##### STUDY MATERIAL #####

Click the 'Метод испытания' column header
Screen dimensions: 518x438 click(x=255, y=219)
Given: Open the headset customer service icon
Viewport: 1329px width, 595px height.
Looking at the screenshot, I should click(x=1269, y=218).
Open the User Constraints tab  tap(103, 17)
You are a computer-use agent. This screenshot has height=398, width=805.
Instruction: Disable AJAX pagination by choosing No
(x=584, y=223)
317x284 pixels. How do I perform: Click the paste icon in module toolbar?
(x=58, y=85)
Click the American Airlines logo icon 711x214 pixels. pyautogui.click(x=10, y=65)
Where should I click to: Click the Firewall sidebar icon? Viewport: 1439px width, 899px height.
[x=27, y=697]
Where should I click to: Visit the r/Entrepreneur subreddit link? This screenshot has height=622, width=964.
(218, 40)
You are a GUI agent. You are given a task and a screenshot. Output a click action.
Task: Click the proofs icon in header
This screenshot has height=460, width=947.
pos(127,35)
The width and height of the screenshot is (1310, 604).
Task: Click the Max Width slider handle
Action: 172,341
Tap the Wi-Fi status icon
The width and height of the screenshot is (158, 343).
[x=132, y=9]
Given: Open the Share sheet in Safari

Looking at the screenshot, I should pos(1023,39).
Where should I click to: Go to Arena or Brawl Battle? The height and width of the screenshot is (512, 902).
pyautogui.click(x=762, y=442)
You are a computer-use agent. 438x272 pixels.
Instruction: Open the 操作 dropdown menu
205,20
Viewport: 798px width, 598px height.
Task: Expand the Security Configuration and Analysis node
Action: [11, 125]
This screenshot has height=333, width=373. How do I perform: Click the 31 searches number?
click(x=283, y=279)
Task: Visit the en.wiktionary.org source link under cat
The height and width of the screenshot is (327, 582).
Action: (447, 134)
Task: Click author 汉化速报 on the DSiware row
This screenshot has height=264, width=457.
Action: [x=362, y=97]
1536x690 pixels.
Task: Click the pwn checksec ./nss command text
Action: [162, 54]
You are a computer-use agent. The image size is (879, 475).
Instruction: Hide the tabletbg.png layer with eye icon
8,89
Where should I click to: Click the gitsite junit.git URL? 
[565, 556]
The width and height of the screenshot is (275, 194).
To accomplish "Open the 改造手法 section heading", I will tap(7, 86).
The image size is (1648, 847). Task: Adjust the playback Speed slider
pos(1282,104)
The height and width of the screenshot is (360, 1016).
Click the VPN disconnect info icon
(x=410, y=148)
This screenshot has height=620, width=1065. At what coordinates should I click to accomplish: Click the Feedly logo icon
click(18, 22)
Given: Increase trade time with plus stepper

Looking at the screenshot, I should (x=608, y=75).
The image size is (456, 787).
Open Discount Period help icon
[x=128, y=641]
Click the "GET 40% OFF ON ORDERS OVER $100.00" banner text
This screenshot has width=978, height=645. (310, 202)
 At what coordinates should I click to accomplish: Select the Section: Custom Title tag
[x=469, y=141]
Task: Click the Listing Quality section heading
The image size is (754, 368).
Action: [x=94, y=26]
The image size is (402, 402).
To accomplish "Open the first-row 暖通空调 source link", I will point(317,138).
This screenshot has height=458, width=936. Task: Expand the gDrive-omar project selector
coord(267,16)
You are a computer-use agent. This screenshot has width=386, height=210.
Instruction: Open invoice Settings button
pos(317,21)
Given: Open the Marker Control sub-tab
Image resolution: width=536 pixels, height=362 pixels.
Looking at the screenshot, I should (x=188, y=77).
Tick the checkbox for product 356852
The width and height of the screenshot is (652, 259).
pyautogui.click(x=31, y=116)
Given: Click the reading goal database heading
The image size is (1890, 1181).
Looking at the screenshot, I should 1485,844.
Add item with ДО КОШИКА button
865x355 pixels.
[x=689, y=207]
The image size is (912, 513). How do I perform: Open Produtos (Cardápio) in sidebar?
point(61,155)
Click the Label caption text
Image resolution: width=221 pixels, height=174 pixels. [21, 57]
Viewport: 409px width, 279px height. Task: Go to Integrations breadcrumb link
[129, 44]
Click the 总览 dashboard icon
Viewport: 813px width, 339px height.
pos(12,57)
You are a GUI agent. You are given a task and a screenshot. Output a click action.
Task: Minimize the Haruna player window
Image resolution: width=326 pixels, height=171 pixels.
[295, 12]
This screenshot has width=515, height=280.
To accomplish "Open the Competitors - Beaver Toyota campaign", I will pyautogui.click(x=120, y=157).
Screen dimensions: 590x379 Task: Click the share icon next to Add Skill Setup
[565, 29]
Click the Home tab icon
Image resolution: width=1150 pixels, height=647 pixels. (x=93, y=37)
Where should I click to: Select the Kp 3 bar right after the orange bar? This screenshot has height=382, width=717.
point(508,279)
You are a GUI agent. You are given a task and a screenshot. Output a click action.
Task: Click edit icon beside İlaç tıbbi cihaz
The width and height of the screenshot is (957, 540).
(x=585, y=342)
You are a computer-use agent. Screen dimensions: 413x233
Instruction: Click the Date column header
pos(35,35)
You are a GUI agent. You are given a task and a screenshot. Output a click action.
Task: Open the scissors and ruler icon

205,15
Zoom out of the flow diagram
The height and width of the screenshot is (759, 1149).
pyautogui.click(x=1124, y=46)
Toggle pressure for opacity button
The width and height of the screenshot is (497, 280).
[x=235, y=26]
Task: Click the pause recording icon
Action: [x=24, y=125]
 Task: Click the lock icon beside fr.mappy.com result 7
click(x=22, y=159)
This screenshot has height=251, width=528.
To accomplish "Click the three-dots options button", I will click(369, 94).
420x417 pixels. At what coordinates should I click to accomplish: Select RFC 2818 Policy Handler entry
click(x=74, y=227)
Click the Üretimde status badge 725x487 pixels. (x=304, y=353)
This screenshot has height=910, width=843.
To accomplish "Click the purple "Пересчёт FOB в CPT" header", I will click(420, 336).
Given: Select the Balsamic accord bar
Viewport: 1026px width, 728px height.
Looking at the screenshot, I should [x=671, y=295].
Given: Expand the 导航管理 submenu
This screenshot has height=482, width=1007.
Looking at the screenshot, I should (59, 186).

#####

» TASK PROMPT: Every entry should be printed again exactly as written.

» RESPONSE TO THIS EXERCISE:
Click the 'Метод испытания' column header
Screen dimensions: 518x438 click(x=255, y=219)
Given: Open the headset customer service icon
Viewport: 1329px width, 595px height.
Looking at the screenshot, I should click(x=1269, y=218).
Open the User Constraints tab  tap(103, 17)
You are a computer-use agent. This screenshot has height=398, width=805.
Instruction: Disable AJAX pagination by choosing No
(x=584, y=223)
317x284 pixels. How do I perform: Click the paste icon in module toolbar?
(x=58, y=85)
Click the American Airlines logo icon 711x214 pixels. pyautogui.click(x=10, y=65)
Where should I click to: Click the Firewall sidebar icon? Viewport: 1439px width, 899px height.
[x=27, y=697]
Where should I click to: Visit the r/Entrepreneur subreddit link? This screenshot has height=622, width=964.
(218, 40)
You are a GUI agent. You are given a task and a screenshot. Output a click action.
Task: Click the proofs icon in header
This screenshot has height=460, width=947.
pos(127,35)
The width and height of the screenshot is (1310, 604).
Task: Click the Max Width slider handle
Action: 172,341
Tap the Wi-Fi status icon
The width and height of the screenshot is (158, 343).
[x=132, y=9]
Given: Open the Share sheet in Safari

Looking at the screenshot, I should pos(1023,39).
Where should I click to: Go to Arena or Brawl Battle? The height and width of the screenshot is (512, 902).
pyautogui.click(x=762, y=442)
You are a computer-use agent. 438x272 pixels.
Instruction: Open the 操作 dropdown menu
205,20
Viewport: 798px width, 598px height.
Task: Expand the Security Configuration and Analysis node
Action: [11, 125]
This screenshot has height=333, width=373. How do I perform: Click the 31 searches number?
click(x=283, y=279)
Task: Visit the en.wiktionary.org source link under cat
The height and width of the screenshot is (327, 582).
Action: (447, 134)
Task: Click author 汉化速报 on the DSiware row
This screenshot has height=264, width=457.
Action: [x=362, y=97]
1536x690 pixels.
Task: Click the pwn checksec ./nss command text
Action: [162, 54]
You are a computer-use agent. The image size is (879, 475).
Instruction: Hide the tabletbg.png layer with eye icon
8,89
Where should I click to: Click the gitsite junit.git URL? 
[565, 556]
The width and height of the screenshot is (275, 194).
To accomplish "Open the 改造手法 section heading", I will tap(7, 86).
The image size is (1648, 847). Task: Adjust the playback Speed slider
pos(1282,104)
The height and width of the screenshot is (360, 1016).
Click the VPN disconnect info icon
(x=410, y=148)
This screenshot has height=620, width=1065. At what coordinates should I click to accomplish: Click the Feedly logo icon
click(18, 22)
Given: Increase trade time with plus stepper

Looking at the screenshot, I should (x=608, y=75).
The image size is (456, 787).
Open Discount Period help icon
[x=128, y=641]
Click the "GET 40% OFF ON ORDERS OVER $100.00" banner text
This screenshot has width=978, height=645. (310, 202)
 At what coordinates should I click to accomplish: Select the Section: Custom Title tag
[x=469, y=141]
Task: Click the Listing Quality section heading
The image size is (754, 368).
Action: [x=94, y=26]
The image size is (402, 402).
To accomplish "Open the first-row 暖通空调 source link", I will point(317,138).
This screenshot has height=458, width=936. Task: Expand the gDrive-omar project selector
coord(267,16)
You are a computer-use agent. This screenshot has width=386, height=210.
Instruction: Open invoice Settings button
pos(317,21)
Given: Open the Marker Control sub-tab
Image resolution: width=536 pixels, height=362 pixels.
Looking at the screenshot, I should (x=188, y=77).
Tick the checkbox for product 356852
The width and height of the screenshot is (652, 259).
pyautogui.click(x=31, y=116)
Given: Click the reading goal database heading
The image size is (1890, 1181).
Looking at the screenshot, I should 1485,844.
Add item with ДО КОШИКА button
865x355 pixels.
[x=689, y=207]
The image size is (912, 513). How do I perform: Open Produtos (Cardápio) in sidebar?
point(61,155)
Click the Label caption text
Image resolution: width=221 pixels, height=174 pixels. [21, 57]
Viewport: 409px width, 279px height. Task: Go to Integrations breadcrumb link
[129, 44]
Click the 总览 dashboard icon
Viewport: 813px width, 339px height.
pos(12,57)
You are a GUI agent. You are given a task and a screenshot. Output a click action.
Task: Minimize the Haruna player window
Image resolution: width=326 pixels, height=171 pixels.
[295, 12]
This screenshot has width=515, height=280.
To accomplish "Open the Competitors - Beaver Toyota campaign", I will pyautogui.click(x=120, y=157).
Screen dimensions: 590x379 Task: Click the share icon next to Add Skill Setup
[565, 29]
Click the Home tab icon
Image resolution: width=1150 pixels, height=647 pixels. (x=93, y=37)
Where should I click to: Select the Kp 3 bar right after the orange bar? This screenshot has height=382, width=717.
point(508,279)
You are a GUI agent. You are given a task and a screenshot. Output a click action.
Task: Click edit icon beside İlaç tıbbi cihaz
The width and height of the screenshot is (957, 540).
(x=585, y=342)
You are a computer-use agent. Screen dimensions: 413x233
Instruction: Click the Date column header
pos(35,35)
You are a GUI agent. You are given a task and a screenshot. Output a click action.
Task: Open the scissors and ruler icon

205,15
Zoom out of the flow diagram
The height and width of the screenshot is (759, 1149).
pyautogui.click(x=1124, y=46)
Toggle pressure for opacity button
The width and height of the screenshot is (497, 280).
[x=235, y=26]
Task: Click the pause recording icon
Action: [x=24, y=125]
 Task: Click the lock icon beside fr.mappy.com result 7
click(x=22, y=159)
This screenshot has height=251, width=528.
To accomplish "Click the three-dots options button", I will click(369, 94).
420x417 pixels. At what coordinates should I click to accomplish: Select RFC 2818 Policy Handler entry
click(x=74, y=227)
Click the Üretimde status badge 725x487 pixels. (x=304, y=353)
This screenshot has height=910, width=843.
To accomplish "Click the purple "Пересчёт FOB в CPT" header", I will click(420, 336).
Given: Select the Balsamic accord bar
Viewport: 1026px width, 728px height.
Looking at the screenshot, I should [x=671, y=295].
Given: Expand the 导航管理 submenu
This screenshot has height=482, width=1007.
Looking at the screenshot, I should (59, 186).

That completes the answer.